Das sei ein historischer Sieg für die Regierungen und Völker des Irak und Syriens sowie den Iran, hieß es in einem Schreiben Ghassems an den obersten geistlichen Führer Ajatollah Ali Chamenei. Der Iran hat stets behauptet, dass die Revolutionsgarden im Irak und in Syrien nur als militärische Berater im Kampf gegen den IS tätig seien.

Koalition sieht großen Gebietsverlust

Es war aber auch immer ein offenes Geheimnis, dass besonders die Al-Kods-Einheit auch aktiv an den Kämpfen beteiligt war und auch viele ihrer Soldaten, besonders in Syrien, ums Leben gekommen sind.
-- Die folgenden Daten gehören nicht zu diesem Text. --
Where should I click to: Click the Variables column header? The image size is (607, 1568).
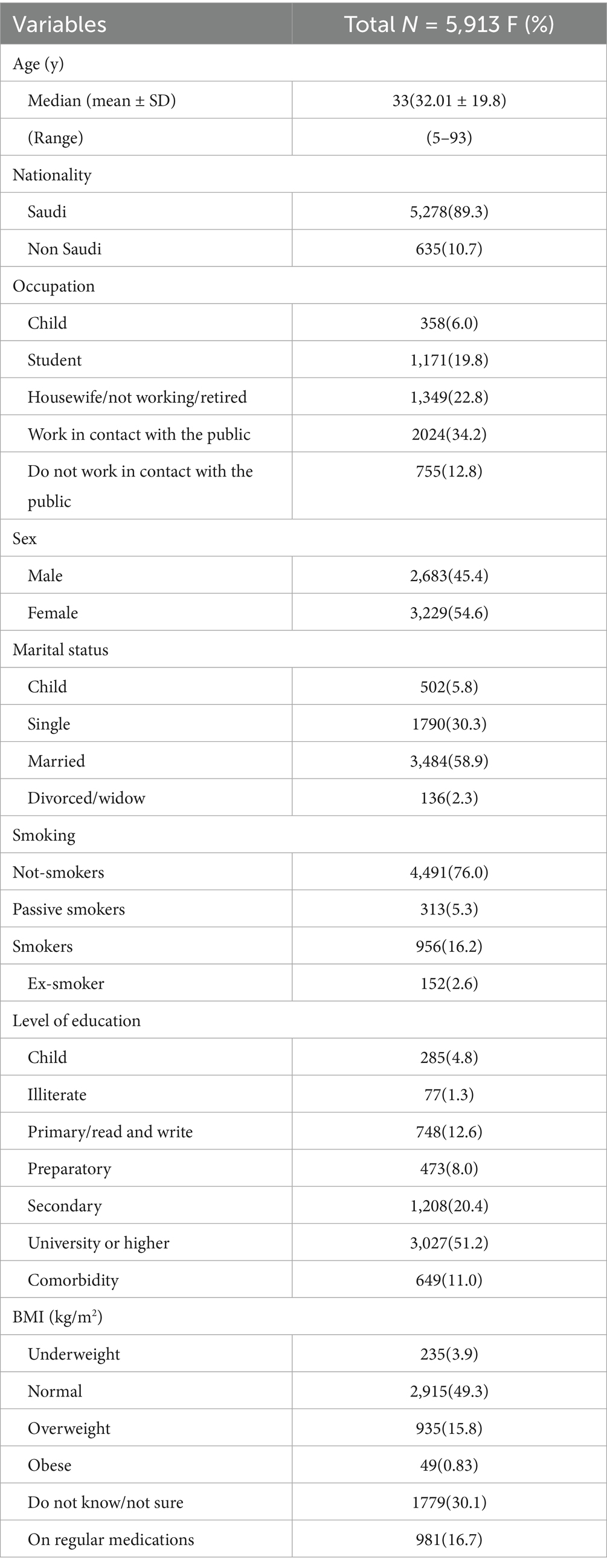(x=60, y=24)
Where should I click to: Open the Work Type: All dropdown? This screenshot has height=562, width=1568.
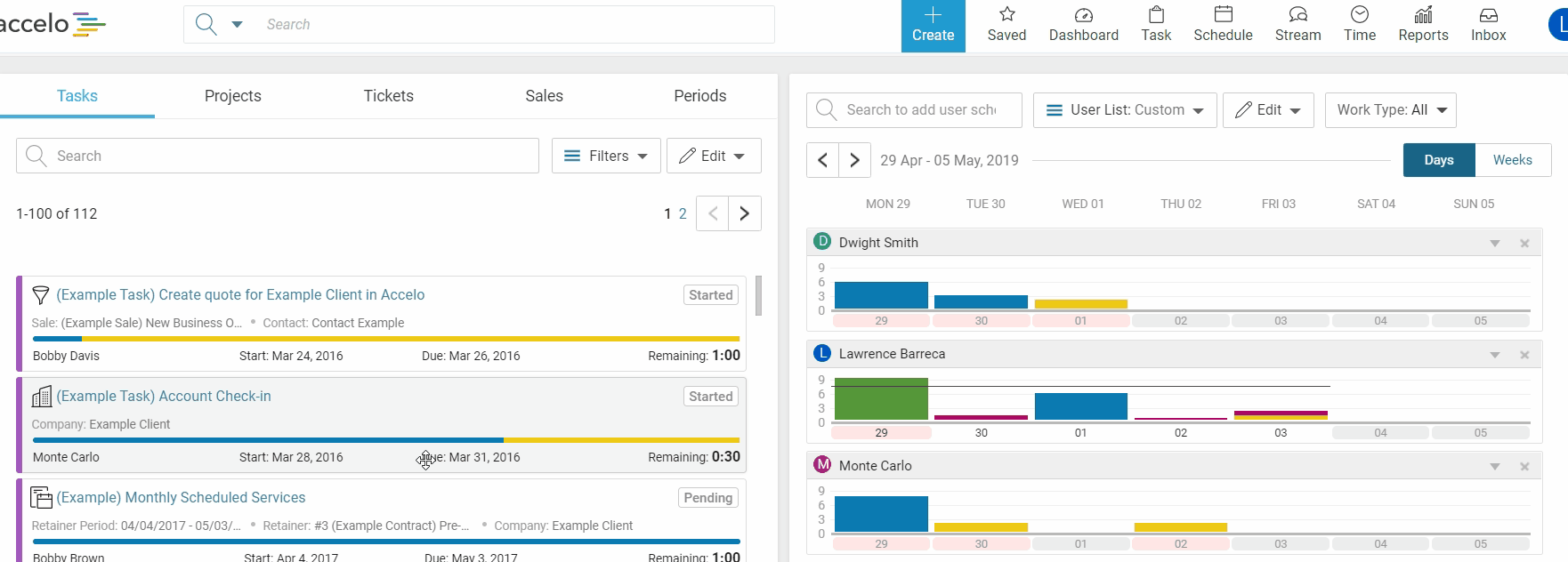pyautogui.click(x=1390, y=110)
Für den sunnitischen IS hatte der schiitische Iran den gleichen Status wie Ungläubige.

Nach Angaben der internationalen Anti-IS-Koalition hat der IS in Syrien mehr als 95 Prozent seines früheren Gebietes verloren. Vertrieben wurden die Extremisten unter anderem aus ihren Hochburgen Mossul im Irak sowie al-Rakka und Deir al-Sor in Syrien. Sie kontrollieren im Wesentlichen nur noch ein von Wüste geprägtes Gebiet an der Grenze zwischen beiden Ländern.